Líderes de Honor Colorado confirmaron la renuncia del senador Hernán Rivas, luego de que la Corte Suprema reabriera la causa vinculada a su presunto título falso de abogado. El senador Juan Carlos “Nano” Galaverna adelantó además que Erico Galeano también presentaría su renuncia la próxima semana.
El senador colorado Hernán Rivas presentó su renuncia a la Cámara de Senadores, en medio de la crisis política generada tras la decisión de la Corte Suprema de Justicia de reabrir la causa penal relacionada con su presunto título falso de abogado.
La salida de Rivas fue confirmada por referentes del movimiento Honor Colorado, luego de varios días de cuestionamientos públicos y de crecientes presiones políticas tras el fallo de la Sala Penal de la Corte Suprema, que anuló el sobreseimiento definitivo que había favorecido al legislador.
Con esa decisión judicial, el proceso volvió a una etapa previa y permitirá nuevamente investigar y eventualmente juzgar la supuesta producción y uso de documentos públicos de contenido falso relacionados con la condición profesional del ahora exsenador.

El caso generó una fuerte polémica debido a que Rivas ejerció funciones dentro del Jurado de Enjuiciamiento de Magistrados (JEM), órgano para el cual se exige la condición de abogado.
Horas antes de concretarse la renuncia, el presidente del Congreso, Basilio “Bachi” Núñez, había afirmado que el fallo de la Corte permitiría que la Justicia determine finalmente “si es abogado o no”.
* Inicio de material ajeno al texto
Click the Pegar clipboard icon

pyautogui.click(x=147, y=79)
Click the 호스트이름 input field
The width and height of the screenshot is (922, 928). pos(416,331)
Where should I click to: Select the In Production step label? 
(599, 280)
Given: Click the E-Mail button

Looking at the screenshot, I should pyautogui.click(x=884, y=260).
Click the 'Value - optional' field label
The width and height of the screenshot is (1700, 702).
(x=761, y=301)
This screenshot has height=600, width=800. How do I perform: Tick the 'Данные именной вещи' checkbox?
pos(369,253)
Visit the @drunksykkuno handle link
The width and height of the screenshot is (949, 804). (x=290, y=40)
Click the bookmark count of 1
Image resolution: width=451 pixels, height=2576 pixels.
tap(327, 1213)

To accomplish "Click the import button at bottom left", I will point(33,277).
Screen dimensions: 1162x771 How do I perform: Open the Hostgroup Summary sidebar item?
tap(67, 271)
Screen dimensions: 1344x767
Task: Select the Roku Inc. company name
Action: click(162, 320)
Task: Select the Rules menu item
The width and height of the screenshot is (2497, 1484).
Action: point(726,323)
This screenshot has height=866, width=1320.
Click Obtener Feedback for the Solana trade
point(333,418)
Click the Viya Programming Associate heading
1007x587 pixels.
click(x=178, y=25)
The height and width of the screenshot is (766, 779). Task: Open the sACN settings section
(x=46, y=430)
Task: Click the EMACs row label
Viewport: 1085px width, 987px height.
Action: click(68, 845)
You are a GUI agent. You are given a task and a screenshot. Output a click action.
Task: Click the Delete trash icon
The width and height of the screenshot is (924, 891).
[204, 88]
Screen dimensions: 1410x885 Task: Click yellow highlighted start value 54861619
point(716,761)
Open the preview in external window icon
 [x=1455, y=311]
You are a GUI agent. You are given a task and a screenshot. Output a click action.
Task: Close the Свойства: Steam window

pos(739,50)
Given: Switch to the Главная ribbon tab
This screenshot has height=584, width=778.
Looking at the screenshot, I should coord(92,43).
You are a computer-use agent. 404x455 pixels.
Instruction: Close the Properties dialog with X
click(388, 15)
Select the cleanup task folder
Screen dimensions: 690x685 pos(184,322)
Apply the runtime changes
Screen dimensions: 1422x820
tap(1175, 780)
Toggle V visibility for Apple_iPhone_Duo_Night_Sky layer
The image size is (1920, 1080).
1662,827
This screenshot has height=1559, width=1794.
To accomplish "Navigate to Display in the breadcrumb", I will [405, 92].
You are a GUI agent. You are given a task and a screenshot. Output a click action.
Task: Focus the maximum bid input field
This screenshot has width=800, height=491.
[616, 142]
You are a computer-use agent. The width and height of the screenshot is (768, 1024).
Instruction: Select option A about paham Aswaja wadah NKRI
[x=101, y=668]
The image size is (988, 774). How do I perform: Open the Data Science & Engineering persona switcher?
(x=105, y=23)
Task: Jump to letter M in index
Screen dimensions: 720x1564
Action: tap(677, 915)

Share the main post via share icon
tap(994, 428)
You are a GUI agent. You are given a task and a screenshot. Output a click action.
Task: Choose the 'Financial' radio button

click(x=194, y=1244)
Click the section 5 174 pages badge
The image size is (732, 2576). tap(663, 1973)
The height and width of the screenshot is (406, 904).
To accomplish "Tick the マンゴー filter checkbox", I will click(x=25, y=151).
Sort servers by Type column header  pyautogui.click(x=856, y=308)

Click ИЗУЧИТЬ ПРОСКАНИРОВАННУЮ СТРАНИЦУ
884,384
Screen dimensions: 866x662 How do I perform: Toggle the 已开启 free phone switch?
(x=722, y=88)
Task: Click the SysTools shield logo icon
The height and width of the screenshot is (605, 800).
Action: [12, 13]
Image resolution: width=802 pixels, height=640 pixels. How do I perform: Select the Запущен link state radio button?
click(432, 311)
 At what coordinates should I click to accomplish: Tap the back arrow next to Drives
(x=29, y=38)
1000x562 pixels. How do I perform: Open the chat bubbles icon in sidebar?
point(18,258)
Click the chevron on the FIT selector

En paralelo, el senador Juan Carlos Galaverna, conocido como “Nano” Galaverna, anunció que otro legislador colorado procesado, Erico Galeano, también presentaría su renuncia en los próximos días.
“Erico creo que la próxima semana también va a presentar su renuncia”, expresó el parlamentario en declaraciones difundidas este jueves.
Galeano enfrenta una condena de 13 años de prisión por lavado de dinero y asociación criminal, vinculada al operativo “A Ultranza Py”, y actualmente se encuentra bajo fuerte presión política luego de que el Senado revocara el permiso “sine die” que le había otorgado para apartarse temporalmente de sus funciones legislativas.